No Lies: How to Recognize if Someone Doesn’t Tell You the Truth 

According to one theory about the origins of language, ancient people learned to communicate because they had a need to negotiate. The social function of language is the most important one, but we owe the emergence of lying to it: by learning to talk, people immediately learned to lie.

Lying is all around us: there is hardly a single person in the world who has told only the truth all his life. Statistics show that 60% of people lie at least once in a 10-minute conversation. And you should remember this, even while talking to your friends or searching for the best live football betting odds. However, no one wants to be deceived for some reason. How to understand that the interlocutor lies, and to determine the reason? Let’s figure it out together.

Why People Lie?

People often lie to put a price on themselves or to get others to do something. Lying may be associated with socially accepted conventions that one does not want to break. For example, when asked “How do you like our specialty?” when we are a guest, we are likely to say, “It’s delicious” – even if it really isn’t.
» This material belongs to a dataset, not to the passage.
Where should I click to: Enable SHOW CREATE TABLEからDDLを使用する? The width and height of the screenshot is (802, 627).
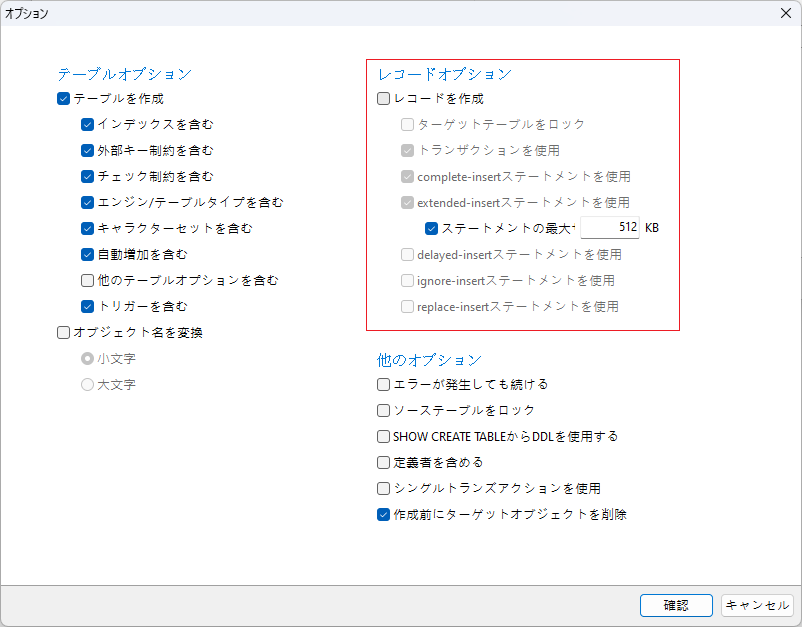(384, 437)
Depending on the communicative task we can distinguish other varieties of lies:

  • Mystification: plausible but untrue statements.
  • Falsification: substitution of true facts with fictitious ones.
  • Simulation: imitation of some state, when in fact the person feels something else.
  • Plagiarism: attributing authorship of a work.
  • Flattery: ascribing to someone superior qualities that person doesn’t actually possess.
  • Bluffing: a statement of intentions that the person doesn’t really have.

Separately, pathological lying should be singled out – there are people who tell untruths not for profit, but in order to draw attention to themselves.

Non-verbal Signs of Lying

Statistically, more than 80% of lies go unnoticed. About half the time, when the deception does come to light, it’s accidental. Language is flexible, it gives a person a lot of opportunities to deceive and manipulate the interlocutor. By analyzing what a person says, it isn’t always possible to find signs of deception, but fortunately, there are nonverbal means of communication, the main assistant in the detection of lies.

Changing the Position of the Head

If you ask a person a question, and he, before you answer, throws his head back, leans forward, or turns to the side – he probably wants to deceive you.  

Changing Breathing Patterns

Not everyone can tell a stress-free lie, unless they are a spy who has been specially trained. The average person tenses up when telling an untruth, and this manifests itself in an increased heartbeat and breathing rate.  

Static Posture or Excessive Mobility

During a conversation, a person makes small unconscious movements, such as nodding, wiggling a leg, or changing the position of the hands. If the interlocutor is frozen like a statue and doesn’t move at all – that’s a reason to be alert: maybe he is tense, because he is going to misinform you. Excessive looseness of movement – frequent changes of posture, rocking on the chair, fidgeting – also signals a possible insincerity.

Characteristic Gestures

A typical manifestation of lying is when a person covers his mouth with a hand or simply touches it, as if blocking the channel of information transfer. During lying, people instinctively touch vulnerable parts of the body – for example, put the palm on the chest or on the throat, cross their arms on the chest.  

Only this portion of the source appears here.